One of the grounds for the nonsuit was the defect in the location notice of the plaintiffs. The location notice was dated January 1, 1891. It was verified, as appears by the affidavit, January 1, 1890. It was recorded January 2, 1891. The testimony shows that the discovery and location was made January 1, 1891. Therefore it appears by the recorded notice that it was verified a year before the discovery and location of the claim. There was no attempt made upon the trial to show that the affidavit was wrongly dated by mistake of the notary. The only testimony upon the subject of when the notice was made out is the testimony of a witness who stated that it was made out the last day of January before he went upon the ground.
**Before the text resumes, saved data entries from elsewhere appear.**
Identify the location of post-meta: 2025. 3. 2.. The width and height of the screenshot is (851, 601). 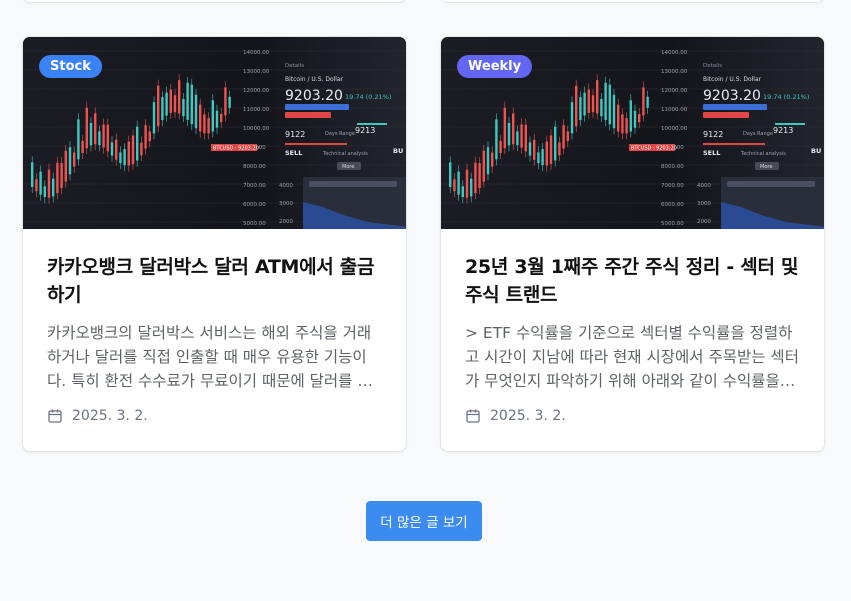
(632, 416).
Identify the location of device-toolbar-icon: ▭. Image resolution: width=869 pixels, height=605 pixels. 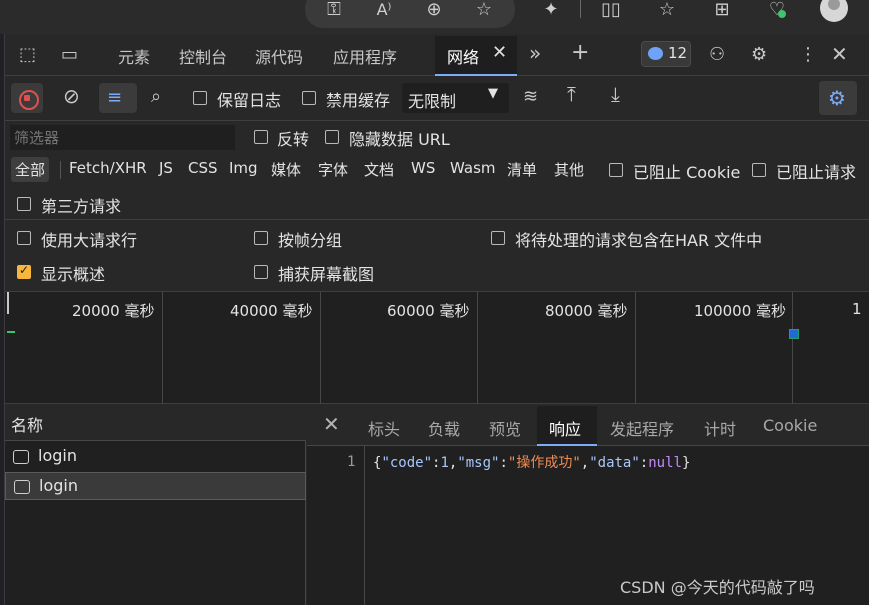
(70, 54).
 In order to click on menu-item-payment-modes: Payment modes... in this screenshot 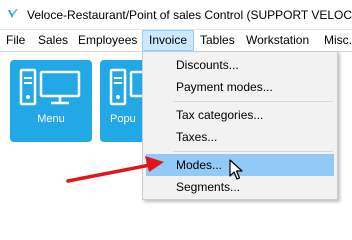, I will do `click(240, 87)`.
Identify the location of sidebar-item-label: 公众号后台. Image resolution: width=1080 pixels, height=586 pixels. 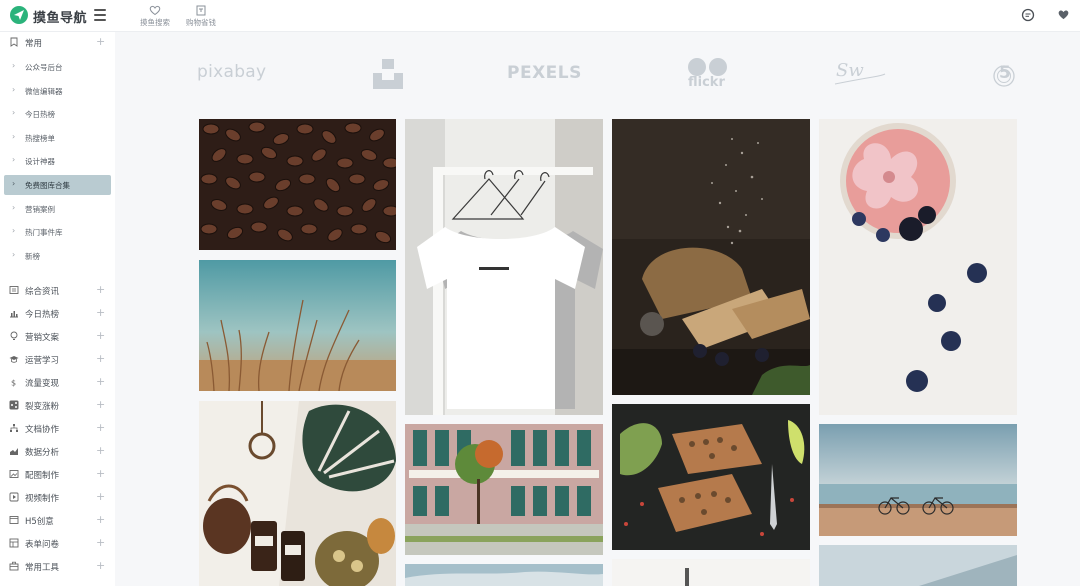
(44, 68).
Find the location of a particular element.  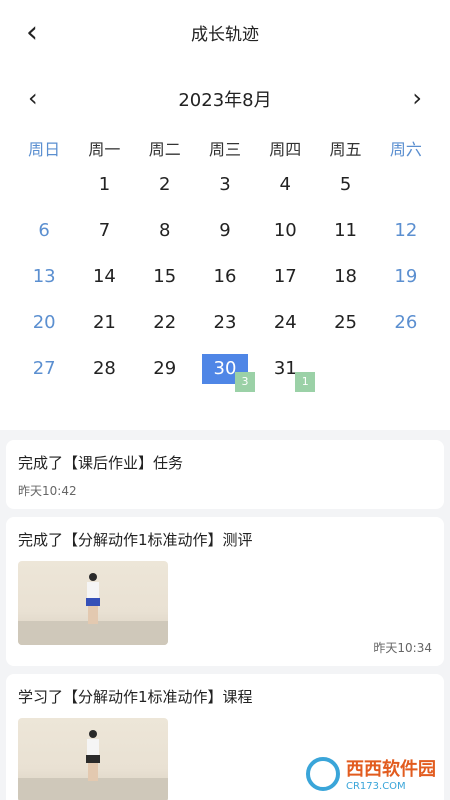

As he went upon the ground and located the claim in January, 1891, it was probably a mistake of the transcriber *267when he made the testimony to appear that the notice was made out the last of January. The witness probably said the last of December. But, in any event, the verification itself shows the date one year prior to the location, and the best that the evidence does to help the plaintiffs shows that the verification was made certainly before the location, for the witness says that it was made out and sworn to before the location was made. Our statute (section 1177, div. 5, General Laws) provides that a person making a discovery and location of a quartz lode vein shall file a declaratory statement thereof on oath. A declaratory statement on oath, made perhaps a year, and at least some time, before the discovery and location, is certainly not a declaratory statement of the location. A person surely cannot make affidavit of facts before the facts came into existence.
We are therefore of opinion that the testimony of the plaintiffs themselves showed that they had not made or filed a declaratory statement on oath of the discovery or location of their claim. The court therefore properly granted the non-suit. This decision is made upon the authority of McCowan v. Maclay, ante, page 234, to the effect that our statute requiring the location notice to be verified is not in conflict with the laws of the United States upon the subject of the location of mining claims. The judgment is affirmed.

Affirmed.

Pemberton, C. J., and Hunt, J., concur.